* _Available data_:
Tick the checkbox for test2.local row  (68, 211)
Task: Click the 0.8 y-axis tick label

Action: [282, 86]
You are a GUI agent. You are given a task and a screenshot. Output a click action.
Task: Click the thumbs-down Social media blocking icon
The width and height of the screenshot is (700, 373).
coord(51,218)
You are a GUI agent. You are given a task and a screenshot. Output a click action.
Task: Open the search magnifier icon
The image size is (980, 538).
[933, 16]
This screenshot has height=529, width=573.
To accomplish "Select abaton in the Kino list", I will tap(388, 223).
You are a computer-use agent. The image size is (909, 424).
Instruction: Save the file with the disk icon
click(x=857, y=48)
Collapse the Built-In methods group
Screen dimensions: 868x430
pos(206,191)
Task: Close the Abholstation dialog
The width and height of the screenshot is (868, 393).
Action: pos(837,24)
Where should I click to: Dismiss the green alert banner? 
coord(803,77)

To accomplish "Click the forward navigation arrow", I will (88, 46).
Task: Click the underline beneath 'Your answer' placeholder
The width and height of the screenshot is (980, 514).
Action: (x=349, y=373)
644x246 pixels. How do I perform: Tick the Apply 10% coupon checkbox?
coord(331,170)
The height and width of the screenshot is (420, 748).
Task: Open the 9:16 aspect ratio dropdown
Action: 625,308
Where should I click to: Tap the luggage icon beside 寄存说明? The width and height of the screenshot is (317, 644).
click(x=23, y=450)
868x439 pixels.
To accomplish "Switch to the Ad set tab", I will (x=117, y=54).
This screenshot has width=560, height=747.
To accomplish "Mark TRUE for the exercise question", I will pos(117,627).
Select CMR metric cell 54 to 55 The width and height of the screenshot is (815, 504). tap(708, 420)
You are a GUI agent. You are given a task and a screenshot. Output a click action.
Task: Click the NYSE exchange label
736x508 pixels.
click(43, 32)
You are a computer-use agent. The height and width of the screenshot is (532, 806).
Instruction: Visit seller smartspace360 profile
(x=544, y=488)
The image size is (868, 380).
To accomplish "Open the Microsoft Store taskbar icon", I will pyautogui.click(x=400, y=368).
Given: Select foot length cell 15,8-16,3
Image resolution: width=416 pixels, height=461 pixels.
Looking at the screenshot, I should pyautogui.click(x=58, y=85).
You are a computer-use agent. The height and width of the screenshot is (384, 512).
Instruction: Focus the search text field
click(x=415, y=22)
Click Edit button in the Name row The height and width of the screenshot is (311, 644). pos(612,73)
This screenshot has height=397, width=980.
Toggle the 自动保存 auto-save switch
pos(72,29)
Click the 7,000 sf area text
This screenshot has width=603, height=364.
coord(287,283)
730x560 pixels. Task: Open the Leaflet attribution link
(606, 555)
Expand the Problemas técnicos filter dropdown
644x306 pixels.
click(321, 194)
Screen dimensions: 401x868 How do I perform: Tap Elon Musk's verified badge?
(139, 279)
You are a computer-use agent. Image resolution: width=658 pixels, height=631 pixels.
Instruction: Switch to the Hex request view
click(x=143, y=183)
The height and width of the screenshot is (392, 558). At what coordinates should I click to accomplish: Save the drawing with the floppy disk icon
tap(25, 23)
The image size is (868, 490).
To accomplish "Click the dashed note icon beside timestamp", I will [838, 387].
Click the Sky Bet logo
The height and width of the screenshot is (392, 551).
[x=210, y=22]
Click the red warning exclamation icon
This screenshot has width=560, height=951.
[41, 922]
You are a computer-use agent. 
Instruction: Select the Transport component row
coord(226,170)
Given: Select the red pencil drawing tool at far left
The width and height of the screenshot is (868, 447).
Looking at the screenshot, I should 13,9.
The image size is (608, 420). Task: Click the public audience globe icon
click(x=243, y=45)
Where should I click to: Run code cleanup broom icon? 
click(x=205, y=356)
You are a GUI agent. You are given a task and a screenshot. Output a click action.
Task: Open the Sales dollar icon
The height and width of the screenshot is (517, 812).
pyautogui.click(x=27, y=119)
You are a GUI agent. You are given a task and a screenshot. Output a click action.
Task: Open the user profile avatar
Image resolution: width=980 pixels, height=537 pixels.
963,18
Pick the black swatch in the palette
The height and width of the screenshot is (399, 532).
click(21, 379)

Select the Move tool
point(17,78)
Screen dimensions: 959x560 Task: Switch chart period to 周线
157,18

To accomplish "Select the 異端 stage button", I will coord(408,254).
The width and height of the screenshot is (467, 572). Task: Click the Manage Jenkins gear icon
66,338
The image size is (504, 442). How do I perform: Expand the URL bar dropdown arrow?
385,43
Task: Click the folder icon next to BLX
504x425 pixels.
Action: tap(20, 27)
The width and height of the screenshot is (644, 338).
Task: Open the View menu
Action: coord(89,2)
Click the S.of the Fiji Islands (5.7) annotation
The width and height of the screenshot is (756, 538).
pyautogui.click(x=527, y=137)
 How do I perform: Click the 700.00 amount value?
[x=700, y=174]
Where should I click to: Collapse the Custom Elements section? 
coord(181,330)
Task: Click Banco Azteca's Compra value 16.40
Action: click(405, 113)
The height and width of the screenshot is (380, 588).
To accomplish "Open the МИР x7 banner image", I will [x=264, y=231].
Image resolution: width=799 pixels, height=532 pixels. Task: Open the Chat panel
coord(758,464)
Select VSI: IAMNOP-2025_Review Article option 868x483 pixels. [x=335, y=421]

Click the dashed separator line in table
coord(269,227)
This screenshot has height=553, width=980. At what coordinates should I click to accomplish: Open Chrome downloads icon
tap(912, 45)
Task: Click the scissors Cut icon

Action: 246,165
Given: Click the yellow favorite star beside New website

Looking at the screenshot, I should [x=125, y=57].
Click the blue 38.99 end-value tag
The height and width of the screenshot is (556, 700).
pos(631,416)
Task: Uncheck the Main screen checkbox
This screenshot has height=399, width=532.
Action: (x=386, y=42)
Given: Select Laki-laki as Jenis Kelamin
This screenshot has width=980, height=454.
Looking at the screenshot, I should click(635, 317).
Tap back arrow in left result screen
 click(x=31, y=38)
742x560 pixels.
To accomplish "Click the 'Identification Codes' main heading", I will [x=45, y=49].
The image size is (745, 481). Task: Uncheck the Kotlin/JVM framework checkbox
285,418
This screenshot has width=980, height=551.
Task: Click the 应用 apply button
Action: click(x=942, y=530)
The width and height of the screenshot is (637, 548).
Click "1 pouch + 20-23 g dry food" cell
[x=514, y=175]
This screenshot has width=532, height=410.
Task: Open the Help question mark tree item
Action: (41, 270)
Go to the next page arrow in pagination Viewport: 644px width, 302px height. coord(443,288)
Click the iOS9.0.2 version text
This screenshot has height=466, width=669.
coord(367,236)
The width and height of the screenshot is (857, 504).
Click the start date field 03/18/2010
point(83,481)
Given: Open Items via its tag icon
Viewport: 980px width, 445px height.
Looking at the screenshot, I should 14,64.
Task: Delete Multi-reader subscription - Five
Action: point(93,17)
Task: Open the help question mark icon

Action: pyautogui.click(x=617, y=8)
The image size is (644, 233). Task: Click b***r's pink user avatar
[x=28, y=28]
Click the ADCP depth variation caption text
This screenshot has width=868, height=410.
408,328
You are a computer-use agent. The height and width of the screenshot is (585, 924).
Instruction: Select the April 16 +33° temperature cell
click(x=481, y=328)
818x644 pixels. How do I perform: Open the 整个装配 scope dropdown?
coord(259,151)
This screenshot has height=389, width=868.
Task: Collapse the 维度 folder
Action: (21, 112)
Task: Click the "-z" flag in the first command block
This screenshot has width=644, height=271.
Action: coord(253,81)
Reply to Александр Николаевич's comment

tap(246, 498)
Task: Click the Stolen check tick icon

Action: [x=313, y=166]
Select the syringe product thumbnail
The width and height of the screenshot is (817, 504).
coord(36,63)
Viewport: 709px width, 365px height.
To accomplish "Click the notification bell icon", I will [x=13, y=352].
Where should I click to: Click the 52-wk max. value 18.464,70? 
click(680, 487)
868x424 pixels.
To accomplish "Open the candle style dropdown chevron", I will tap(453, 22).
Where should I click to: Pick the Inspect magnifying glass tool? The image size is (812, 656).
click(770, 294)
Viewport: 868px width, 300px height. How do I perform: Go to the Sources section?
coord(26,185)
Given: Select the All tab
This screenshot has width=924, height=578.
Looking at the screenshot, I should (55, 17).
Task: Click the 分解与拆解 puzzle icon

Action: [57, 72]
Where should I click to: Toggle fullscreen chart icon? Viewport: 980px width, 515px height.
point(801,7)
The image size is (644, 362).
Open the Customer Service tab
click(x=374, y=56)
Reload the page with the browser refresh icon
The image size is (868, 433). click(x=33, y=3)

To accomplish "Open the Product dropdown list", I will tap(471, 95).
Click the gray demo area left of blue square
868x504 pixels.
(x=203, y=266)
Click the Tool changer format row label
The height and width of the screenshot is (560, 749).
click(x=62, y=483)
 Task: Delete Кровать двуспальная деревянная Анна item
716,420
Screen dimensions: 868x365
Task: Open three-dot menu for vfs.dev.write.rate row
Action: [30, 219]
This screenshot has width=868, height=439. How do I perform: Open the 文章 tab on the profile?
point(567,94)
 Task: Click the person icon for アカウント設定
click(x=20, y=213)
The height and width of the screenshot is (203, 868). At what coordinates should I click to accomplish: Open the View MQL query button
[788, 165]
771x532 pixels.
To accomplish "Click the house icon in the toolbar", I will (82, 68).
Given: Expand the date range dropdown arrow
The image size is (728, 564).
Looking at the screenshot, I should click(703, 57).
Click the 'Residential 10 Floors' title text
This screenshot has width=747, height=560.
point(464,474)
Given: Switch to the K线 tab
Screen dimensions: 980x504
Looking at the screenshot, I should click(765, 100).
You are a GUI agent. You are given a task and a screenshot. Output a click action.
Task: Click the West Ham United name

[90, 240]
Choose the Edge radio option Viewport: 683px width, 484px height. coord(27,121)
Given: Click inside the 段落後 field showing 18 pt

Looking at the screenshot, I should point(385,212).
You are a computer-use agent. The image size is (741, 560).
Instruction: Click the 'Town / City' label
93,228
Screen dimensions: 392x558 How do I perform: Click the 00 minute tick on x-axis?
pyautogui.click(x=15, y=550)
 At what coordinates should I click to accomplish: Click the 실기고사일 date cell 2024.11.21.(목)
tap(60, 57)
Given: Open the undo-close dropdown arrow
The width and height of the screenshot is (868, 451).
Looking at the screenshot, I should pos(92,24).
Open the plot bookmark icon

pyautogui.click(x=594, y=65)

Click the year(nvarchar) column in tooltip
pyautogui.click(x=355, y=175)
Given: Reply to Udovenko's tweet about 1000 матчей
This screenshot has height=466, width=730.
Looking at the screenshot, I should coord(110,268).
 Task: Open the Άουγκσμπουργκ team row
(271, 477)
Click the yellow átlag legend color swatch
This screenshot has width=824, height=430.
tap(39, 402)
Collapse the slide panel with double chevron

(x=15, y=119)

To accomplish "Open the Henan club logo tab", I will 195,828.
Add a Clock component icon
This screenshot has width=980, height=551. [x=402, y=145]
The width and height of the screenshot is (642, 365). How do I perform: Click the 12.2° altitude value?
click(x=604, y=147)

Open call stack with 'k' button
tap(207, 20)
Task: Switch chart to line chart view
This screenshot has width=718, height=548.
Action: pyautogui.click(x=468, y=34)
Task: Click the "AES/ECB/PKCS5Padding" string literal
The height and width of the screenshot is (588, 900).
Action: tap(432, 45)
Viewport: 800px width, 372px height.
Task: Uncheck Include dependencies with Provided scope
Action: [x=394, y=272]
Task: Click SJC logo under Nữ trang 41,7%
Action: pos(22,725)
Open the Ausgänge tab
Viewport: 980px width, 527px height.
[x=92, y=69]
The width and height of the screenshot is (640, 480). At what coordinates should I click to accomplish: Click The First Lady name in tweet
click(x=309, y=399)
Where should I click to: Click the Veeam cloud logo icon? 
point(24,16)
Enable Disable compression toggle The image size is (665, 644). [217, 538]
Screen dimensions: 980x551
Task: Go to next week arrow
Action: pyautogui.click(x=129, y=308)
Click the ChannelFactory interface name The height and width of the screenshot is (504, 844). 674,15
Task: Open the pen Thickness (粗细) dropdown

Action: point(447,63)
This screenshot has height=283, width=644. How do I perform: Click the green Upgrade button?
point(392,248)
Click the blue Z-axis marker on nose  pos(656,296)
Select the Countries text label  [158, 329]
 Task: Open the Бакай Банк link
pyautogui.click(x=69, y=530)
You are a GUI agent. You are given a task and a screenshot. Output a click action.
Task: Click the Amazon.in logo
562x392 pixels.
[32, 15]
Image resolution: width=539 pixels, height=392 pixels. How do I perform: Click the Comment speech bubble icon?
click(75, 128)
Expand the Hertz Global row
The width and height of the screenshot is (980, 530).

* _Required work_:
Could you set down, exactly as written, the lines above between the one holding "Instruction: Click the 'Town / City' label" and the one holding "Click the yellow átlag legend color swatch", inclusive, and nothing more?

* _Task solution_:
Instruction: Click the 'Town / City' label
93,228
Screen dimensions: 392x558 How do I perform: Click the 00 minute tick on x-axis?
pyautogui.click(x=15, y=550)
 At what coordinates should I click to accomplish: Click the 실기고사일 date cell 2024.11.21.(목)
tap(60, 57)
Given: Open the undo-close dropdown arrow
The width and height of the screenshot is (868, 451).
Looking at the screenshot, I should pos(92,24).
Open the plot bookmark icon

pyautogui.click(x=594, y=65)

Click the year(nvarchar) column in tooltip
pyautogui.click(x=355, y=175)
Given: Reply to Udovenko's tweet about 1000 матчей
This screenshot has height=466, width=730.
Looking at the screenshot, I should coord(110,268).
 Task: Open the Άουγκσμπουργκ team row
(271, 477)
Click the yellow átlag legend color swatch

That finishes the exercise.